**Problem requirements**
Those lines of the following listing which contain the string "Task" should be returned.

* * * * *

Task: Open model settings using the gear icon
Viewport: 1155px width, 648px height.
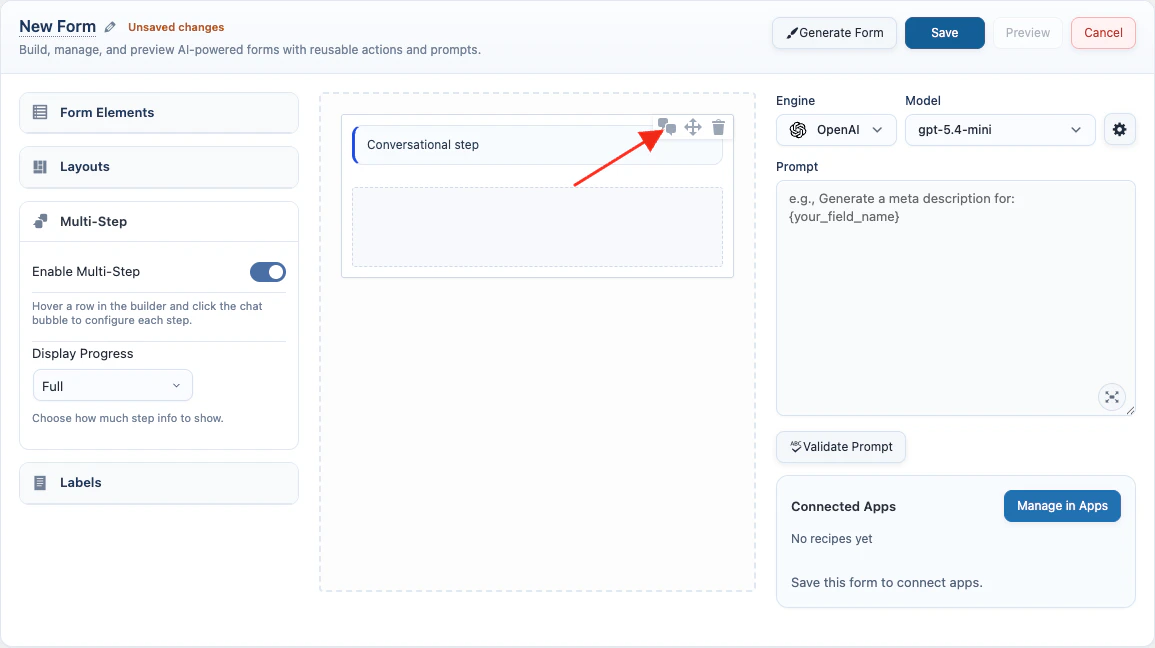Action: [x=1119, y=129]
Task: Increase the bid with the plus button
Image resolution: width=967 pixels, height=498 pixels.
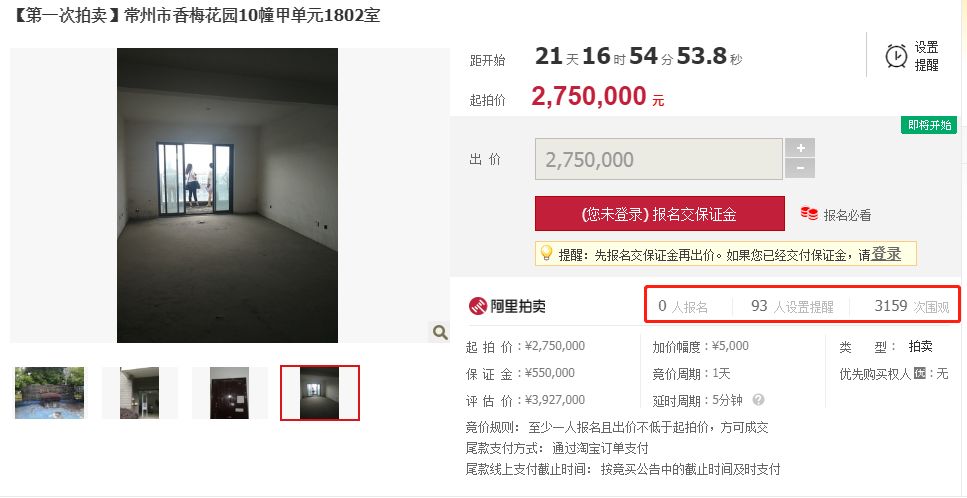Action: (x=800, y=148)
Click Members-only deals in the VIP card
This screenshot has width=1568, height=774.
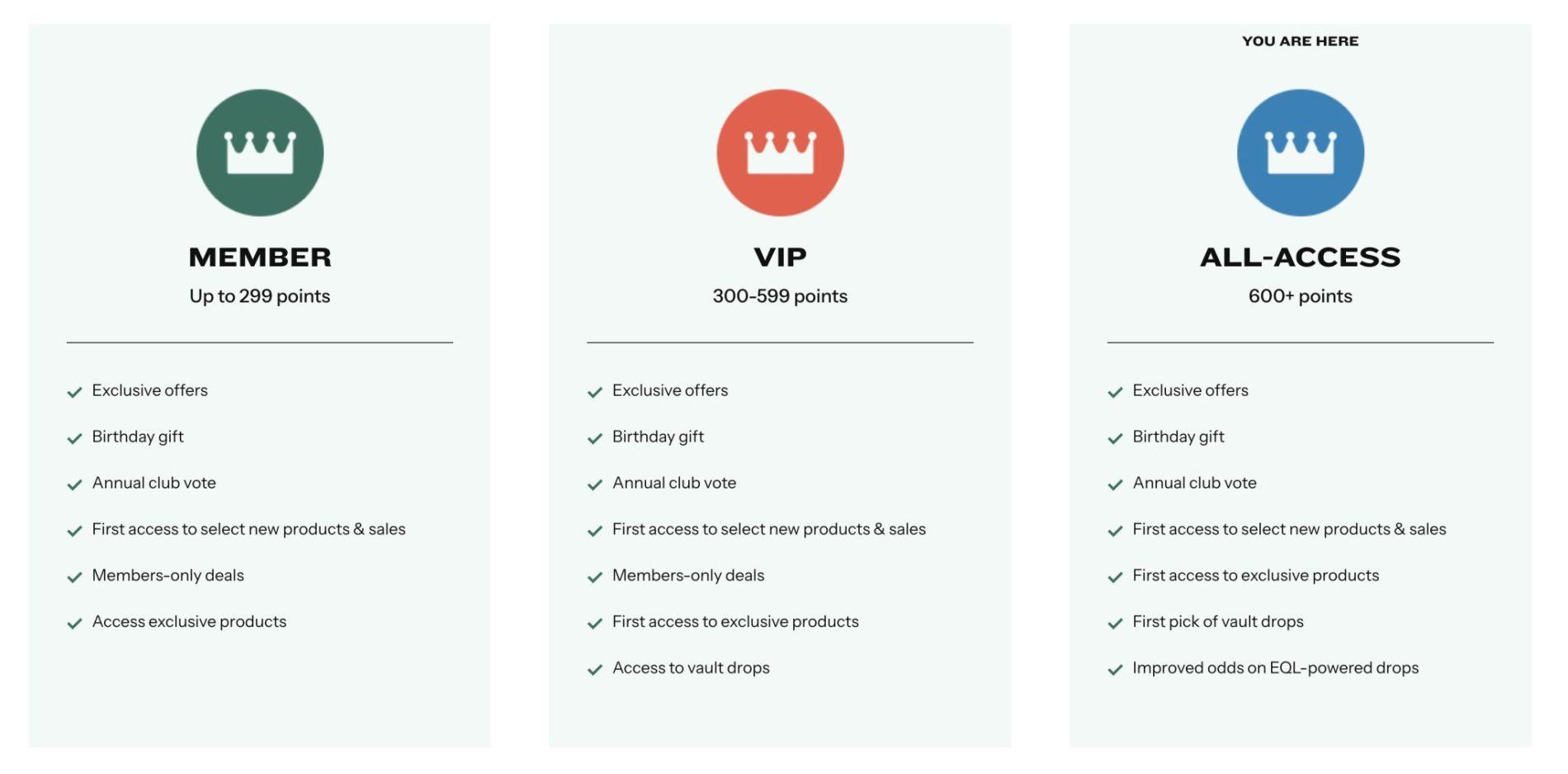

* * * * *

**Response**
Task: Open model settings using the gear icon
Task: Increase the bid with the plus button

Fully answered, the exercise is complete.